University of Rochester

@Rochester -- Dec. 1, 2006


Friday's Forecast:
Rain/Wind, High: 49°
Tomorrow: Snow Showers, High: 37°

In Today's Issue

  • How Chemo Harms the Brain
  • Writers Respond to O'Keeffe
  • Events: Cinema Group, Lego Tournament, Sunday Mass, HPV Vaccine Info. Session
  • In the Headlines: Bayer on End-of-Life Care, Keefer on World AIDS Day

News and Announcements

Common Cancer Treatments Toxic to Healthy Brain Cells
Common drugs used to treat cancer may be more harmful to healthy brain cells than the cancer cells that they are intended to destroy. That is the conclusion of a study conducted by researchers at the Medical Center and published Thursday in the Journal of Biology. (Reported by BBC News, USA Today, Forbes, and others.)

Gallery, Writers & Books Collaborate on Dec. 10 Reading
Hear Rochester authors read from their own poetry and prose composed in response to works in the Memorial Art Gallery exhibition Georgia O’Keeffe: Color and Conservation on December 10 at the gallery.


December 1 and 2
UR Cinema Group: Little Miss Sunshine (December 1) and Snakes on a Plane (December 2). Hoyt Auditorium, 7, 9:15, and 11 p.m.

December 3
Finger Lakes First Lego League Tournament: Engineering competition for children ages 9 to 14. Palestra, 8 a.m. to 5 p.m.

December 3
Catholic Newman Community: Sunday Mass, Interfaith Chapel, 10:30 a.m. and 7 p.m.

December 4
Information about New HPV Vaccine: Presented by William Bonnez, associate professor of medicine, and Robert Rose, associate professor of medicine. Hoyt Hall, 6:30 p.m.

See these calendars for more events: Currents, Eastman School, Medical Center, Warner School, School of Nursing, and Memorial Art Gallery.

Rochester in the News

UPI (November 30)
Blacks, Whites Differ on End-of-Life Care
William Bayer, clinical associate professor of family medicine, comments on a study he led that indicates black patients are more likely than white patients to prefer life-sustaining care when confronted with an incurable illness.

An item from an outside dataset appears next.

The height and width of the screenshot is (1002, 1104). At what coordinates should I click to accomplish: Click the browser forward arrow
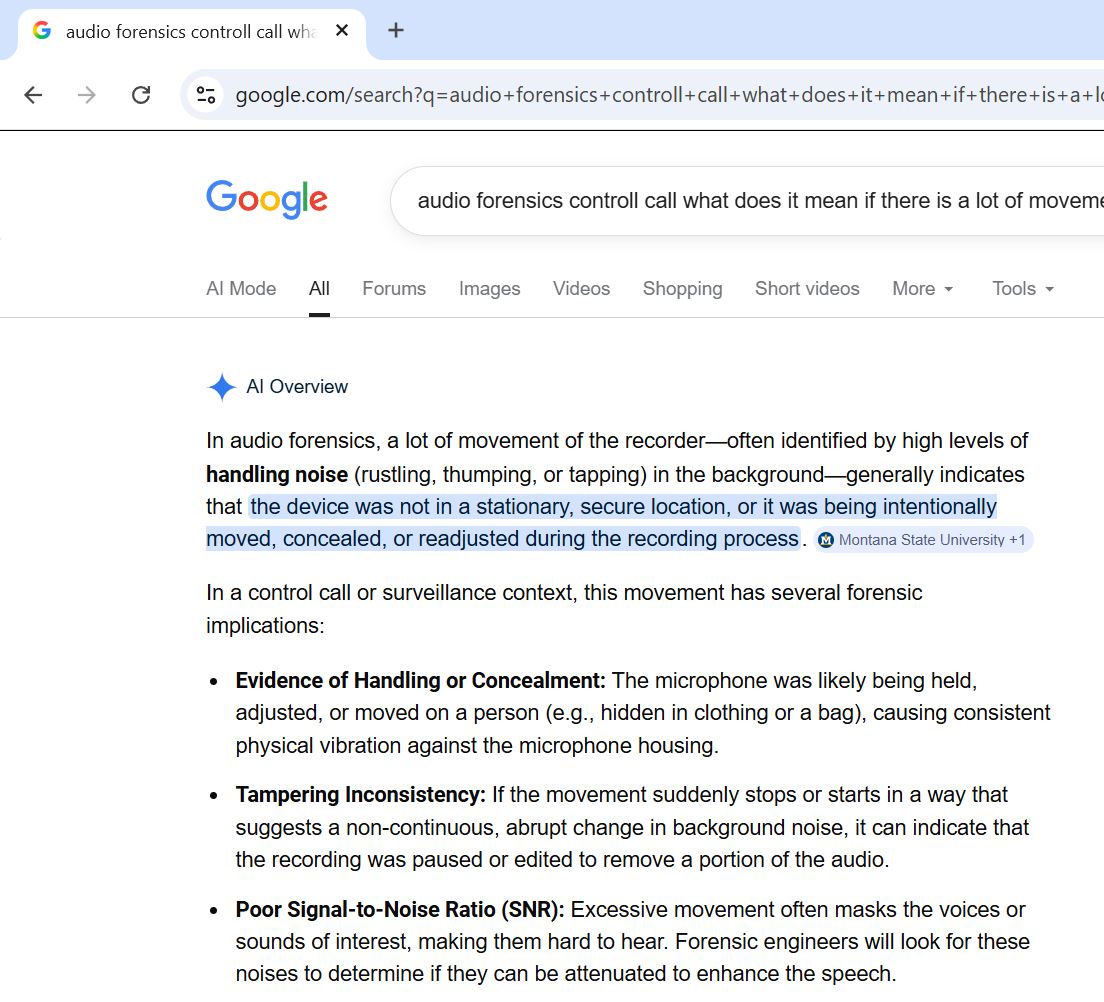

Democrat and Chronicle (November 30)
Why We Still Need to Acknowledge World AIDS Day
Michael Keefer, director of the HIV Vaccine Trials Unit at the Medical Center, is quoted in the op-ed, suggesting AIDS will be the stimulus that leads the world to address health care in the developing world. "Unless we're just going to let people die," he says, "we'll have to build the infrastructure" needed to care properly for people.

In Higher Education

Chronicle of Higher Education (December 1)
Flagship Universities Short on Minority and Low-Income Students, Report Says
"The nation's public flagship universities are becoming less accessible to students who are from low-income families or who are members of underrepresented minority groups, according to a report released last week by the Education Trust."